Pid wrote:
On 26/05/2011 21:50, André Warnier wrote:
André Warnier wrote:
Pid wrote:
On 26/05/2011 20:16, Caldarale, Charles R wrote:
From: André Warnier [mailto:a...@ice-sa.com] Subject: Monitoring
memory usage of JVM
I am thinking of a couple of command-line options for the JVM,
to dump for example some information each time a GC happens,
Try -verbose:gc and -Xloggc:<file_path_of_your_choice>
The jmap & jstat commands shipped with the JDK are also useful.
Thanks to both.
I'll try these out.
For now, I have used the "-verbose:gc and -Xloggc:" command-line
options, and added the jmap command into one of the other monitoring
shell scripts I created.
I'll have to wait for the next GC to see the output of the switches. As
the application isn't doing anything right now, that could take a while.
But a question about "jstat" in the meantime :
In the documentation of jstat, it has this to say about the /lvmid/ part :
port
The default port for communicating with the remote server. If the
hostname is omitted or the protocol specifies an optimized, local
protocol, then port is ignored. Otherwise, treatment of the port
parameter is implementation specific. For the default rmi protocol, the
port indicates the port number for the rmiregistry on the remote host.
If port is omitted, and protocol indicates rmi, then the default
rmiregistry port (1099) is used.
Is this the same port which I otherwise set for jconsole, iow via the
option :
-Dcom.sun.management.jmxremote.port=pppp
Yes, AFAIK. There's also a companion utility 'jstatd'.
I'll just continue adding here, so that everything stays together.
the output of the "-verbose:gc" switch looks as follows :
...
36980.453: [GC 479482K->271910K(994752K), 0.0135340 secs]
37085.411: [GC 511334K->269236K(992320K), 0.0130770 secs]
37750.377: [GC 508660K->276295K(999168K), 0.0124960 secs]
38078.813: [GC 524999K->286052K(997184K), 0.0077580 secs]
38187.341: [GC 534756K->295781K(1004032K), 0.0096650 secs]
38341.838: [GC 553765K->300854K(1001600K), 0.0230050 secs]
...
Searching the WWW, I am finding (too) many interpretations of the output of "-verbose:gc"
(or "-verbosegc", none of them starting from exactly the format above.
I can kind of guess what the above means, but where can I find an "authoritative"
interpretation for Sun/Oracle Java 1.6 ?
Also, does anyone know if there is a way to specify that instead of the unreadable leading
timestamp above, one can get a nicely-formatted one ?

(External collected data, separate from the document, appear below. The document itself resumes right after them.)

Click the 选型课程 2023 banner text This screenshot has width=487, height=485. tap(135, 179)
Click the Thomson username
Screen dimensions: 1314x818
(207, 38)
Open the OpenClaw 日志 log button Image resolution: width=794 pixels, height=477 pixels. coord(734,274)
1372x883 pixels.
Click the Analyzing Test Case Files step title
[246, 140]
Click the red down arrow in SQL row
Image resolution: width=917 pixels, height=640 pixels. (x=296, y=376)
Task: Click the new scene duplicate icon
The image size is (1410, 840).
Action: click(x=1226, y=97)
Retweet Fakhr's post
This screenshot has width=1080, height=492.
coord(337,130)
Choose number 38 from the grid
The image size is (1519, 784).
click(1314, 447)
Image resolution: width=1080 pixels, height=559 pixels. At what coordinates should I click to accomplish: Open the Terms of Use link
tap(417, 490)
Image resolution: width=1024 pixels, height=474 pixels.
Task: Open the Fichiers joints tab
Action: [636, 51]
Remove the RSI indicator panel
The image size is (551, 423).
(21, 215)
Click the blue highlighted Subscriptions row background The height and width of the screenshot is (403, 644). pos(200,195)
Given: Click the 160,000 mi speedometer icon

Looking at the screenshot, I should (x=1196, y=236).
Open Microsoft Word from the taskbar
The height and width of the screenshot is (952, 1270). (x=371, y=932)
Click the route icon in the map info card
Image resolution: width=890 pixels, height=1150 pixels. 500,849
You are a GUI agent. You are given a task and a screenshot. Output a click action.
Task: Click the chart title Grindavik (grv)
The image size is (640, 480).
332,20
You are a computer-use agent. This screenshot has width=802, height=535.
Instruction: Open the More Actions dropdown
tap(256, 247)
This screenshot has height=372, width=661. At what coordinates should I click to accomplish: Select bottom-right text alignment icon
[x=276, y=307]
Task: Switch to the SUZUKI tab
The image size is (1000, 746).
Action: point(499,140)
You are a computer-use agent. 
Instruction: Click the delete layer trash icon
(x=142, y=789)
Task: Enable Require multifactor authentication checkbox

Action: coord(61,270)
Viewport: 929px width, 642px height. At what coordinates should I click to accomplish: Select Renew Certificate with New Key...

(-XX:+PrintGCTimeStamps ?)
By the way, I know that there is an over-abudance of articles on the WWW about Java memory
tuning, but here is one I found serendipitiously :
http://fedora.fiz-karlsruhe.de/docs/Wiki.jsp?page=Java%20Heap%20%26%20GC%20Tuning
Even if it appears to have been written mainly for one kind of application, it is short,
readable, to-the-point, and I think usable in a broader context.